> _Selected excerpt_:
★ ★ ★

In article <1992Jan8.204759.9392@mp.cs.niu.edu> rickert@mp.cs.niu.edu (Neil Rickert) writes:
>In article <5907@skye.ed.ac.uk> jeff@aiai.UUCP (Jeff Dalton) writes:
>>
>>If Searle's right that the CR doesn't understand chinese, it doesn't
>>matter what the program is.  That's the whole point of the "rules": to
>>be whatever program is supposedly the right one.  His argument doesn't
>>depend on it being a particular kind of program.  Since it doesn't
>>matter what the program is, it doesn't matter whether it contains
>>a "huge amount of sensory and motor experience, and the concepts
>>associated with them" (if we assume that "concepts" isn't meant
>>in some question-begging sense.)
>
>  Why don't we do a few "back of the envelope" calculations.
>
>  The brain is thought to have a lot of computational power.  Let's assume
>it is the equivalent of perhaps 1000 Cray supercomputers.
>
>  Now on doing the sort of 'syntactical table lookup' that computers do,
>a human might take at least one second, and perhaps much much more, to do
>what a Cray does in a nano-second.  So we are going to need about 10^12
>people in that Chinese room.  I hope the air conditioning is pretty powerful!

Etc.

>  All that Searle has shown that a 1950's technology computer is not
>powerful enough to emulate the mind.

★ ★ ★

> _Provided material_:

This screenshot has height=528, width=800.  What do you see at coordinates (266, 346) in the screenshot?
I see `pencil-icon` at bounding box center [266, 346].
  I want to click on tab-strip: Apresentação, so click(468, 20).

★ ★ ★

Write the next part of the Usenet post about Searle's Chinese room argument, picking up after its final line.

This point has been made many times, in this newsgroup and elsewhere.
However, it isn't the robot reply, which is what I was discussing.
I used the formulation "if Searle is right" in order to consider
whether sensors would make any difference.  Whether he is right
has been discussed, at length, elsewhere.  If every issue has to
be addressed in every branch of the discussion, we may as well
give up.

>>Moreover, Searle presents two arguments (the Chinese Room and "syntax
>>isn't enough for semantics") that (if correct) show that something
>>that can't be captured by a program is involved.
>
> What about the following as an attempt to paraphrase the syntax/semantics
>issue:
>
>  (1)	Computations in physics require real numbers.
>
>  (2)	Computers use only 0 and 1, which are integers.
>
>  (3)	You can't get real numbers out of integers.
>
>  (4)	Therefore you cannot do computations in physics using computers.
>
> Perhaps I should comment on (3).  It may seem to be a patently false
>assumption.  But remember that the Greek geometers used geometry to deal
>with real numbers because they had serious problems dealing with (3).

Well, (1) is false, for one thing.  But if it were true, you
couldn't do those computations on computers.  As we all know,
computers have floats, not reals; and if they have arbitrary-
precision floats they're still not reals.  So if manipulations
of real numbers (as opposed to equations, treated symbolically)
are required, computers won't do.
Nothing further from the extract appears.